While fermented honey is already worth it for the flavor alone, that isn't its only benefit. Fermented honey is also known for the breadth of health benefits that come with making it a regular part of your diet.
The most significant benefit of fermented honey is that it is a known immune-system booster. The probiotics in the honey can improve your gut microbiome, while the honey's antioxidant and antimicrobial characteristics give your body an extra boost.
Fermented honey is particularly good to eat if you have a cold or flu. You'll enjoy all of the same throat-soothing and cough-suppressing benefits of regular honey when you ingest fermented honey, with the added benefit that the probiotics found in the honey may help your body to absorb nutrients and ward off sickness.
It's not surprising that fermented food has become trendy in recent years as the link between a healthy gut microbiome and overall well-being has become so evident. When you make fermented honey a consistent part of your diet, you can enjoy all these same benefits.
The naturally occurring bacteria convert sugars into lactic acid. This acid is a natural preservative that inhibits the growth of harmful bacteria. Lacto-fermentation also increases and preserves fermented food's beneficial vitamin and enzyme levels and digestibility.
Honey fermentation is entirely safe. You should educate yourself about the signs of contaminated ferments in advance so that you don't risk making a mistake during the fermentation process that might make you ill.
Can I use any honey for fermentation?
Raw honey or baker's honey is best because it contains natural yeast, enzymes, and bacteria that are vital for fermentation.
Honey fermentation generally takes several weeks to several months. It depends on what you're fermenting. The size of the food you are fermenting and the temperature at which fermentation takes place will also influence the efficiency and speed of fermentation.
There are some minor risks associated with fermenting honey. If your ferment becomes contaminated and you fail to identify the contamination, you may become ill.
Identifying contamination is very simple as long as you read about the signs beforehand. You should never eat any ferment with an alarming and unexpected taste, texture, or smell unless you can verify that it is normal.

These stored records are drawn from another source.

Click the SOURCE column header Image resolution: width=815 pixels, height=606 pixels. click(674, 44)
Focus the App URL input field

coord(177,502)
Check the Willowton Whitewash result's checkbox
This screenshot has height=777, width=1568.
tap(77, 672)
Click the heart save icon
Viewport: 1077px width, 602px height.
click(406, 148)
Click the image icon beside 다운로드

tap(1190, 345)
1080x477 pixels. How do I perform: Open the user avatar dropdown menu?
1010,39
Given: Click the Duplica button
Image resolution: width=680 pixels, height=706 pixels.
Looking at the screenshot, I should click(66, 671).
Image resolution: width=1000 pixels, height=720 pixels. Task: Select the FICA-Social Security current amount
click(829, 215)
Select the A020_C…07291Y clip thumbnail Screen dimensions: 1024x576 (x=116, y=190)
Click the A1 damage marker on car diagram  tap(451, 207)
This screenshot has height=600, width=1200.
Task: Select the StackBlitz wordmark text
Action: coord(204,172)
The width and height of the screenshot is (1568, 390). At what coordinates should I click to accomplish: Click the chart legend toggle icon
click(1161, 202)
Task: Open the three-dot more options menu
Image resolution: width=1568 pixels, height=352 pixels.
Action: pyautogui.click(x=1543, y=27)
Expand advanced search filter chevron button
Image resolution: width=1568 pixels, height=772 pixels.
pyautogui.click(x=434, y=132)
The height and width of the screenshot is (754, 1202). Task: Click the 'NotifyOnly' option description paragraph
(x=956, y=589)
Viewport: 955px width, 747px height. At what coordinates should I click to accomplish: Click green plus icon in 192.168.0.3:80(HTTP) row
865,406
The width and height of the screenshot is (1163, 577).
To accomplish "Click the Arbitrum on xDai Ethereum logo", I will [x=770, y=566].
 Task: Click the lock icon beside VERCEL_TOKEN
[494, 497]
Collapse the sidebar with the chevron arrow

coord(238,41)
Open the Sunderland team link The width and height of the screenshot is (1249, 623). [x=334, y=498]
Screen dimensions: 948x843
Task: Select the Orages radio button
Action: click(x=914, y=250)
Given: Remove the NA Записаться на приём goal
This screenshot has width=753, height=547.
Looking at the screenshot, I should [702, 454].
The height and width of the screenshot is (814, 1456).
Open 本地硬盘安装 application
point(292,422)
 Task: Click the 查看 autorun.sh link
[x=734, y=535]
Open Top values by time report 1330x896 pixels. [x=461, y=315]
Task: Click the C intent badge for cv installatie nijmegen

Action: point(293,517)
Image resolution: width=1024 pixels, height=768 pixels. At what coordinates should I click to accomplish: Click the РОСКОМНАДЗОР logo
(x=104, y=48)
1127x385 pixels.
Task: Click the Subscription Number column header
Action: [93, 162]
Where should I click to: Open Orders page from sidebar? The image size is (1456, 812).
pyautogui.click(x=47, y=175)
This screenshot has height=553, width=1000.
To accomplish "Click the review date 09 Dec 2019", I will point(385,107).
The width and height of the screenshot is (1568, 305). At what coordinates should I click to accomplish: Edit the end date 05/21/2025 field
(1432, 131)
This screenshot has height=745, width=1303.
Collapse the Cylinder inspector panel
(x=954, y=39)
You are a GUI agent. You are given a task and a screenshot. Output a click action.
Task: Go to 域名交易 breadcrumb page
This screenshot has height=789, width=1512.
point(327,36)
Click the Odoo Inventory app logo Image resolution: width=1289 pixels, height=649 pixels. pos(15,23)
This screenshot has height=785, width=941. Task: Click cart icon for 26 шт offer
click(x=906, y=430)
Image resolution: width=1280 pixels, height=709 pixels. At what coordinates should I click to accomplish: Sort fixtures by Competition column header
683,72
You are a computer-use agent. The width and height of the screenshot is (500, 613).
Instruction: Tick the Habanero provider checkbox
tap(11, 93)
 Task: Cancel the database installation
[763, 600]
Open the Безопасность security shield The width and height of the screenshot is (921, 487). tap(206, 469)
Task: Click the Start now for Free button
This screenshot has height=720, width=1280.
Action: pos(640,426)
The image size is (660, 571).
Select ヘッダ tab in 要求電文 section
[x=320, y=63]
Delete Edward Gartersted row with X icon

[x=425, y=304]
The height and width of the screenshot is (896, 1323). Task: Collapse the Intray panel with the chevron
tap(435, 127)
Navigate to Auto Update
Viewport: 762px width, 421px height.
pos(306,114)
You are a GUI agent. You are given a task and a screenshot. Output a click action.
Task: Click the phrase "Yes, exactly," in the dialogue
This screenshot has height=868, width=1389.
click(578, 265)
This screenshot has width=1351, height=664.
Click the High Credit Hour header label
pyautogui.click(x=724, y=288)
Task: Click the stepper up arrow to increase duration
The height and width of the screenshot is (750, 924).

The most important thing you should remember while fermenting honey is that fermentation takes diligence. If you accidentally expose your ferment to excessive heat or contaminants, you may fail -- but even if you're inexperienced, being diligent and careful will allow you to make something amazing.
You should store fermented honey in a cool or dark place or in your refrigerator. If kept in the refrigerator, it will have a longer shelf life because the fermentation process will stop in cold temperatures. You can enjoy your ferment for several weeks if stored at room temperature and for several months in cold temperatures.
You can use fermented honey in cooking or baking. It's an amazing ingredient with a complex sweet and sour flavor. However, it's important to note that the probiotic properties of the honey will be eliminated if you allow it to heat up. Consider adding the honey as a final garnish to ensure that it stays actively probiotic.